Все, все, что гибелью грозит,
Для сердца смертного сулит
Неизъяснимы наслажденья...
 
   «Искусство – искус, – утверждает Цветаева, – может быть, самый последний, самый тонкий, самый неодолимый соблазн земли...» Анализируя «Пир», Цветаева развивает мысль, высказанную еще в «Поэте о критике»: «вещь, путем меня, сама себя пишет», – мысль, бывшую ее глубоким убеждением, никогда не изменившимся. Это подтверждается и другими настоящими поэтами, в частности Тицианом Табидзе и Борисом Пастернаком, переведшим с грузинского эти стихи Табидзе:
 
Не я пишу стихи. Они, как повесть, пишут
Меня, и жизни ход сопровождает их.
 
   «Искусство при свете Совести» написано ради утверждения этой мысли. Говоря о гениальности Пушкина, не уравновесившего Гимна чуме – молитвой и тем самым оставившего читателя под чарой чумы и гибели, Цветаева добавляет: «О всем этом Пушкин навряд ли думал. Задумать вещь можно только назад, от последнего пройденного шага к первому, пройти взрячую тот путь, который прошел вслепую». Но именно эта подвластность поэта стихиям и неподвластность поэту вещи, которая «сама себя пишет», послужит ему оправданием на Страшном суде слова. Губительно для поэта, когда «рука опережает слух», когда он на мгновение выскальзывает из-под власти наития. Это случается даже с гением. Цветаева показывает, что последние две строки Гимна чуме не только ничего не добавляют к предыдущим, но противостоят им, с высоты чары низвергаясь на уровень «только-авторского» сочинительства. Цветаева дает «пушкиньянцам» пример смелости в толковании пушкинского текста. Вспоминая свое первое, дошкольное чтение Пушкина («Мой Пушкин»), она «споткнулась» о знаменитую «Птичку Божию», которая «не знает /Ни заботы, ни труда»: «Так что же она тогда делает? И кто же тогда вьет гнездо? И есть ли вообще такие птички?..» Цветаева без обиняков заявляет, что таких «птичек» не бывает, что «эти стихи явно написаны про бабочку», что пушкинская «птичка – поэтическая вольность». Это был «ее Пушкин», перед которым не надо было «благоговеть», которого надо было читать, знать, любить, у которого учиться. Проза подтверждала с вызовом брошенное в стихах:
 
Пушкинскую руку
Жму, а не лижу.
 
   С ней жил свободный дух Пушкина, она преломляла его в себе, он сопутствовал ей в любую минуту жизни. Потрясенная женитьбой Пастернака, Цветаева писала в уже цитированном письме к Р. Ломоносовой: «Живу. Последняя ставка на человека. Но остается работа и дети и пушкинское: "На свете счастья нет, но есть покой и воля"...»Среди трех окончательных ценностей, сохраняющихся дальше «последней ставки на человека», Цветаева называет Пушкина – вне возможности разочарования, такой же бесспорностью, как само существование ее детей. Работа, дети, Пушкин – именно в этой последовательности – то, что пребудет с ней до конца. Это дает ей свободу понимать и толковать Пушкина; так в этом письме она по-своему применяет его понятие «воля»: «...которую Пушкин употребил как: „свобода“, я же: воля к чему-нибудь: к той же работе. Словом, советское „Герой ТРУДА“...» И дальше она рассуждает о наследственности своего трудолюбия, чувства долга и ответственности.

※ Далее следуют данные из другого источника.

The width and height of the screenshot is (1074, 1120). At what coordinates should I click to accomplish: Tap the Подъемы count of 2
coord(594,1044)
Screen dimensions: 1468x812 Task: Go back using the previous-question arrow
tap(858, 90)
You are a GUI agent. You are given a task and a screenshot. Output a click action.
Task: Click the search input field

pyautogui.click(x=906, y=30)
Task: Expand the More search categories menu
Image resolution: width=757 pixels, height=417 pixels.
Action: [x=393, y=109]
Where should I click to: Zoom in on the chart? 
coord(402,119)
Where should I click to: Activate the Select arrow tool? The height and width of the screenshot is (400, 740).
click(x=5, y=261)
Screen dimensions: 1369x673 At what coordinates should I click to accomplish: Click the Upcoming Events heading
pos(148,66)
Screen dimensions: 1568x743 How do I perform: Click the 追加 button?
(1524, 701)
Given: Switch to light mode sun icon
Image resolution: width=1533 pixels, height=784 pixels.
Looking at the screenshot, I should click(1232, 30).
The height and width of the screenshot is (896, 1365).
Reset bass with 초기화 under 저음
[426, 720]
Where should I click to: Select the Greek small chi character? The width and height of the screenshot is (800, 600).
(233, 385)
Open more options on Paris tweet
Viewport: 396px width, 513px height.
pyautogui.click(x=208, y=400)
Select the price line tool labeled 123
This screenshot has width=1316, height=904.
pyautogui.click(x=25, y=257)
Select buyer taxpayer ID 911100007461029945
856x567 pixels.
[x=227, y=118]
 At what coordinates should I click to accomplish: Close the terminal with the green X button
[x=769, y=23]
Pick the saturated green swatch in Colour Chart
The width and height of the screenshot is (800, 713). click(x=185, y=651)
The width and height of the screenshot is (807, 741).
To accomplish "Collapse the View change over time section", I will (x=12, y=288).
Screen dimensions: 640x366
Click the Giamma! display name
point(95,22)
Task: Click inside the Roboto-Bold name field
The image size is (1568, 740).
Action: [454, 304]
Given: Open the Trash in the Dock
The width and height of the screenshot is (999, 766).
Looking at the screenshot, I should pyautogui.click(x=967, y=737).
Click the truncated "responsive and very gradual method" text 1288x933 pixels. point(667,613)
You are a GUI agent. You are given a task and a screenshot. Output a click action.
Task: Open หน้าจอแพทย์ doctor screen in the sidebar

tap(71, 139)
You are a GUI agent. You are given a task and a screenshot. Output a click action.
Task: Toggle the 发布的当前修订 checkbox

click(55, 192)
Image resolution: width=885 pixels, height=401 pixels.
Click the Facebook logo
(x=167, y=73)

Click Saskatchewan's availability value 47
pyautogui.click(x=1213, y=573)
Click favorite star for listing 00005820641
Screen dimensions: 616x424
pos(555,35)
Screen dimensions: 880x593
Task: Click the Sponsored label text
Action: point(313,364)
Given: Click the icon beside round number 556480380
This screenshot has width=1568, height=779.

   Теоретические построения Цветаевой составляют нерасторжимое целое с логикой литературного анализа. Три маленькие главки в «Искусстве при свете Совести» – «Поэт и стихии», «Гений», «Пушкин и Вальсингам» – посвящены «Пиру во время чумы». Сила цветаевской логики такова, что, разобрав только Песню Вальсингама, она по существу сказала все о «Пире во время чумы» и больше, чем только о «Пире», – о внутреннем мире Пушкина. В ходе рассуждений о нравственной силе и над-нравственности искусства Цветаевой понадобились ссылки на Гёте, Льва Толстого, Гоголя, Маяковского, однако лишь Пушкин на крохотном плацдарме «Пира» предстал во весь рост. Ближе к концу «Искусства при свете Совести» Цветаева вновь обращается к Пушкину – как будто для того, чтобы сделать заявку на будущую работу «Пушкин и Пугачев». Размышляя о «своем» и «чужом» для поэта, она ссылается на пример Пушкина, «присвоившего» в «Скупом рыцаре» «даже скупость... в Сальери – даже бездарность». И внезапно переходит к себе: «Не по примете же чуждости, а именно по примете родностистучался в меня Пугачев». Это тем более неожиданно, что ни в стихах, ни в прозе она о Пугачеве до этого не писала: «за Пугачева не умру – значит не мое».Пройдет пять лет, и появится «Пушкин и Пугачев» – Пушкин породнит Цветаеву с Пугачевым. Это будет последнее у нее о Пушкине, последнее обращение к детству, вообще – последняя работа о литературе. На мой взгляд, «Пушкин и Пугачев» – лучшее, что написала Цветаева в этом роде, этап, открывавший новые возможности ее прозы.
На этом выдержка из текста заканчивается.